The president was responding to a question on progress made since last year’s historic summit with North Korea. The Asahi newspaper of Japan said the nomination had been made after a request from the US.

Japanese opposition lawmaker Junya Ogawa told parliament Monday that it was “shameful for Japan” to be nominating Trump for the prize. The US president had disrupted the world order by withdrawing from the Paris climate accord, breaking a multilateral nuclear deal with Iran and other acts, he said.

South Korean President Moon Jae-in, who is pushing to improve ties with North Korea, weighed in Monday, saying through a spokesman that Trump deserved the prize.

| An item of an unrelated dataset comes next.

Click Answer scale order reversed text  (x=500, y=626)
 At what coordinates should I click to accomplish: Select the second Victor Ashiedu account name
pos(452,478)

“The president has repeatedly emphasised that President Trump’s leadership and decisiveness have played a crucial role in establishing peace on the Korean peninsula, so it is President Moon’s belief that he well deserves the Nobel Peace Prize,” Kim Eui-keum, said at a briefing Monday.

The two Koreas remain technically at war and between them station about 1 million soldiers near their border.

Trump is planning to have a second summit with North Korean leader Kim Jong Un in Hanoi February 27-28 after an unprecedented meeting last year.

Their June discussions in Singapore led to a joint statement on North Korea’s denuclearisation but the words have not led to concrete steps to roll back Pyongyang’s atomic ambitions.

The Hanoi meeting brings both the promise of a less-dangerous North Korea and the potential peril of a weak deal that leaves Japan exposed to Kim’s weapons of mass destruction.

Abe said Trump raised Japan’s concerns about its citizens abducted decades ago by North Korea when he met Kim. Abe also told parliament he will do everything possible to work with Trump to resolve the North Korean nuclear and missile problems as well as the abduction issue.